[AVAILABLE RECORDS — start]
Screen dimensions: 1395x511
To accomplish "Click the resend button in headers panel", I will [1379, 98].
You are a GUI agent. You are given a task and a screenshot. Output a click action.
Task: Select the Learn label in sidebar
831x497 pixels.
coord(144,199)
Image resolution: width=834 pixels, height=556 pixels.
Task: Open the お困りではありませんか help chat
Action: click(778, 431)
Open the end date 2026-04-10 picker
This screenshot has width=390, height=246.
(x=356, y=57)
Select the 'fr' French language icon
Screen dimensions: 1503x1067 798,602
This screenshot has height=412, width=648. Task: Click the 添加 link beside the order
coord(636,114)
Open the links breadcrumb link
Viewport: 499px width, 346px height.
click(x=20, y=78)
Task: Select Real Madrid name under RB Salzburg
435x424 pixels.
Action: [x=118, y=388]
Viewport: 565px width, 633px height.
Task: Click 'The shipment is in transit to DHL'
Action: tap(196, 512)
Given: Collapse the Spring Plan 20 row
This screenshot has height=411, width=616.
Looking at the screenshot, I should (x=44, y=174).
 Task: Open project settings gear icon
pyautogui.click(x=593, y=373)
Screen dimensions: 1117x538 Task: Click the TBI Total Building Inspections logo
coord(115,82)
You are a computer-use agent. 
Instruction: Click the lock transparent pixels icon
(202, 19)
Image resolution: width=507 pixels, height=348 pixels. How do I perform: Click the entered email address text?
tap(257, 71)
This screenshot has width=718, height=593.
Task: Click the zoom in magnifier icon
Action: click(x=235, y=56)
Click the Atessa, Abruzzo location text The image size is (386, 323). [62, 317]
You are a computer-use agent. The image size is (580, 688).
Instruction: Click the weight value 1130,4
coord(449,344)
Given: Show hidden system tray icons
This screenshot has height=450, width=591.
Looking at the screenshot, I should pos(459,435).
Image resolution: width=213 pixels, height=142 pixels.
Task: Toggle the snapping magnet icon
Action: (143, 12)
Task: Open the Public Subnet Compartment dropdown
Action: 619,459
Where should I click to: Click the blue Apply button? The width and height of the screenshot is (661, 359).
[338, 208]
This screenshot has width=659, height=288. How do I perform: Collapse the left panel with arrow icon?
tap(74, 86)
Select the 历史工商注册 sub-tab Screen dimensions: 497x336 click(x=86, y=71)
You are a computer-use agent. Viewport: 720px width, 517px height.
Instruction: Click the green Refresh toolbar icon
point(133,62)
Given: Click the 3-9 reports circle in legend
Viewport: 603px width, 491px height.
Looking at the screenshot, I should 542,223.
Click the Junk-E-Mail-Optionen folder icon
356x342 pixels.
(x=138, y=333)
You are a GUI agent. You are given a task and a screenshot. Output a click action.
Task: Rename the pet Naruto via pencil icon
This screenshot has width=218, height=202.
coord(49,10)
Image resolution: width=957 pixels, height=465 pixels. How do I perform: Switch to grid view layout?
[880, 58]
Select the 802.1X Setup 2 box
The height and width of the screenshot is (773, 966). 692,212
[AVAILABLE RECORDS — finish]
→ TASK PROMPT: Above are some lines. Repeat exactly, and only, those from the line that has "Select the 'fr' French language icon" through the line that has "You are a computer-use agent. The".

→ OUTPUT FOR THIS TASK:
Select the 'fr' French language icon
Screen dimensions: 1503x1067 798,602
This screenshot has height=412, width=648. Task: Click the 添加 link beside the order
coord(636,114)
Open the links breadcrumb link
Viewport: 499px width, 346px height.
click(x=20, y=78)
Task: Select Real Madrid name under RB Salzburg
435x424 pixels.
Action: [x=118, y=388]
Viewport: 565px width, 633px height.
Task: Click 'The shipment is in transit to DHL'
Action: tap(196, 512)
Given: Collapse the Spring Plan 20 row
This screenshot has height=411, width=616.
Looking at the screenshot, I should (x=44, y=174).
 Task: Open project settings gear icon
pyautogui.click(x=593, y=373)
Screen dimensions: 1117x538 Task: Click the TBI Total Building Inspections logo
coord(115,82)
You are a computer-use agent. 
Instruction: Click the lock transparent pixels icon
(202, 19)
Image resolution: width=507 pixels, height=348 pixels. How do I perform: Click the entered email address text?
tap(257, 71)
This screenshot has width=718, height=593.
Task: Click the zoom in magnifier icon
Action: click(x=235, y=56)
Click the Atessa, Abruzzo location text The image size is (386, 323). [62, 317]
You are a computer-use agent. The image size is (580, 688).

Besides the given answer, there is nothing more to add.